Copy out each line of the material in which the word "Task" can be found.

Material supplied:
────────
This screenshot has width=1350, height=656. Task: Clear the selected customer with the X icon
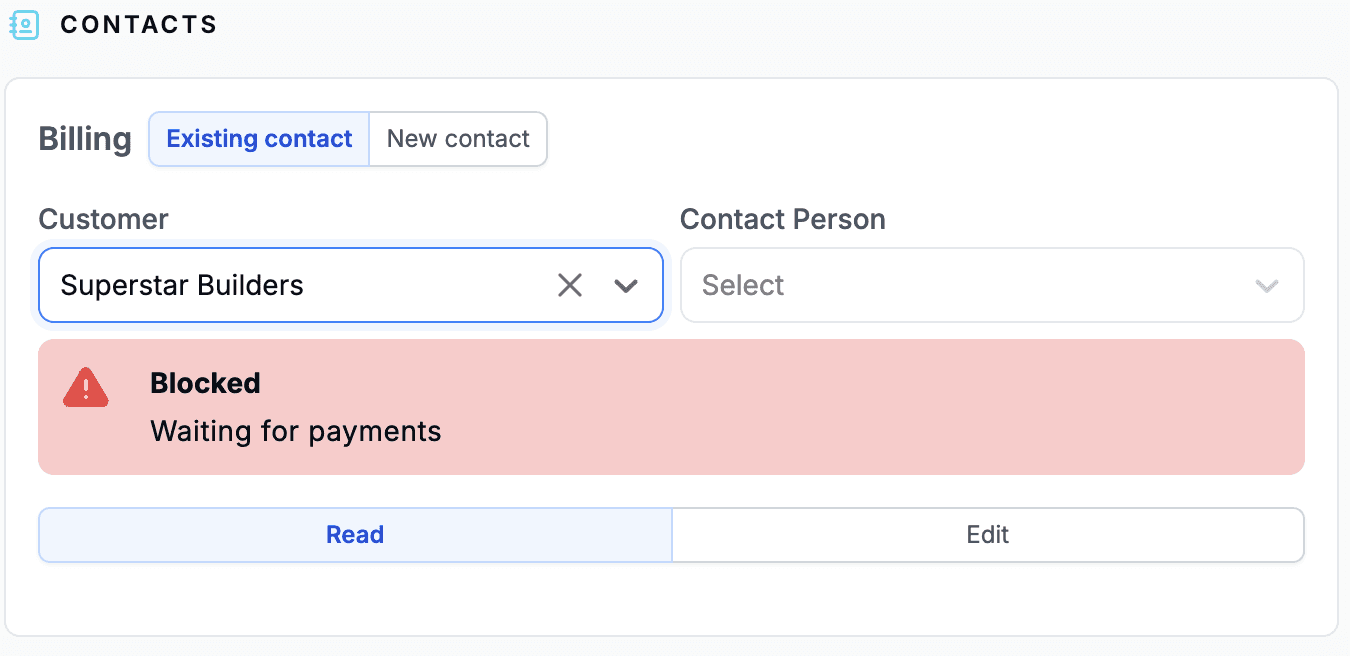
────────
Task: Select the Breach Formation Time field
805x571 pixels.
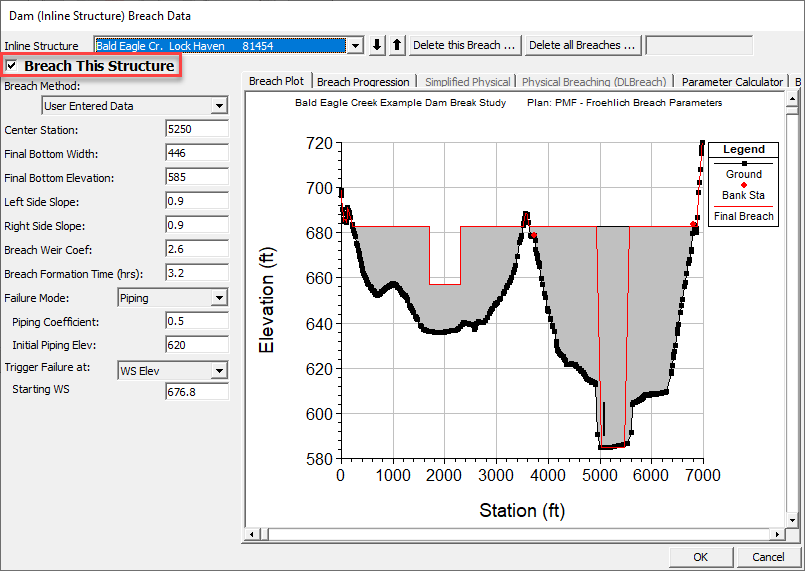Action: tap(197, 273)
────────
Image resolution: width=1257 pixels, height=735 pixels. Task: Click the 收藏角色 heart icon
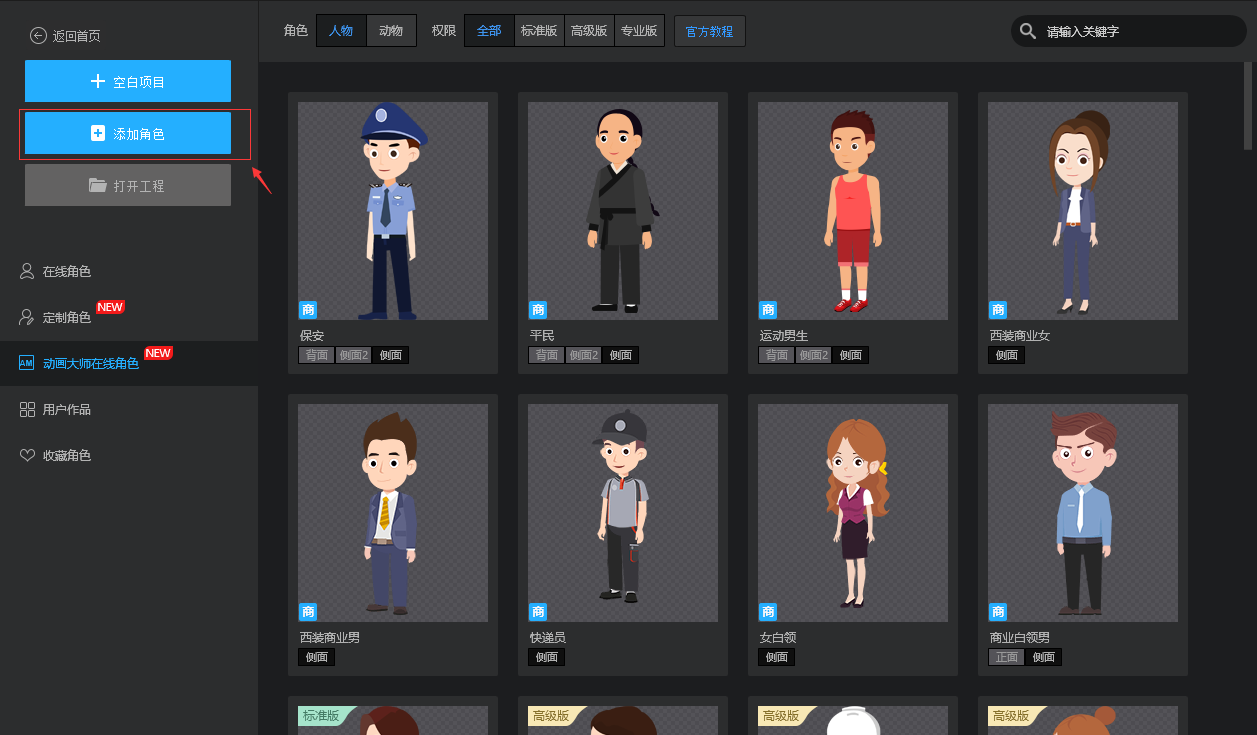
────────
Solution:
This screenshot has width=1350, height=656. Task: Clear the selected customer with the X icon
Task: Select the Breach Formation Time field
Image resolution: width=1257 pixels, height=735 pixels. Task: Click the 收藏角色 heart icon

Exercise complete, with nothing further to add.